Baffled, he looked upward and saw Tash leaning over the balcony on the topmost level, her beautiful features radiant with amusement. Her laughter swelled until she had to throw her head back to release it.
“Tash?” Walt murmured.
“Do you understand now ?” Coltrane asked.
Peering down from two stories above them, Tash wiped away tears of laughter.
“But…” Walt became speechless with bewilderment.
“Read the documents I had in my briefcase!” Jennifer said.
Tash shook her head in delight. “Make her shoot again! Make her jump in and try to stop you!”
“Tash,” Walt said, this time with realization. “You-” The word sounded like a curse as he splashed through the water. He reached the side, pulled himself out, glared up, dripping, and suddenly broke into a run, charging toward the house.
As Walt disappeared into the bottom level, Coltrane forced his way to the side of the pool. He crawled out, ignored the cold air on his wet skin, and raced after him.
Jennifer hurried next to him, the two of them passing the darkroom and the vault, pounding up the stairs. Higher, Walt was shouting something, Tash continuing to laugh. Coltrane reached the living room and surveyed the wreckage, the incalculable damage that Walt had inflicted on the priceless furniture.
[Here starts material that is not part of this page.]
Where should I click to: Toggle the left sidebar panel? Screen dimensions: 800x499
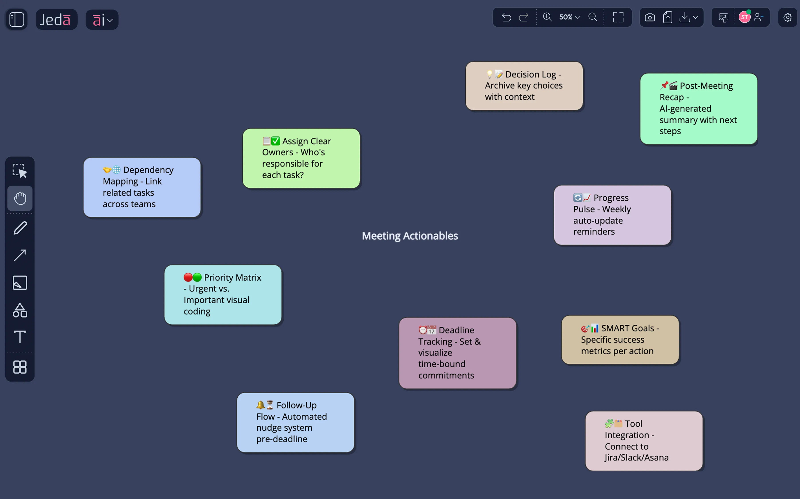(x=16, y=19)
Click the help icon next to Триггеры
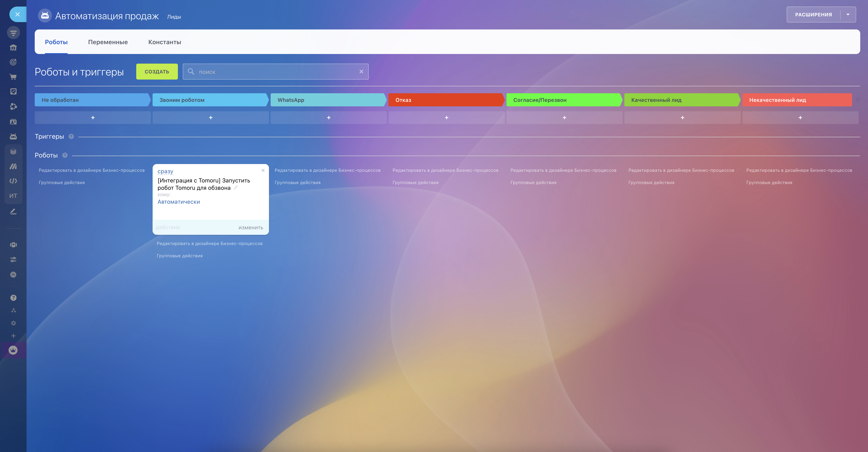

He saw the revolver that he had lost during the fight, and he picked it up, but he didn’t see Walt, although he did hear a commotion above him and raced higher. When he and Jennifer came to the third level and rushed into the bedroom, Coltrane was shocked. The bedroom was the only room on that level. A flower-rimmed balcony led along all four sides, and through the windows, Coltrane saw Tash gamboling from one section to the next, taunting Walt as he pursued her.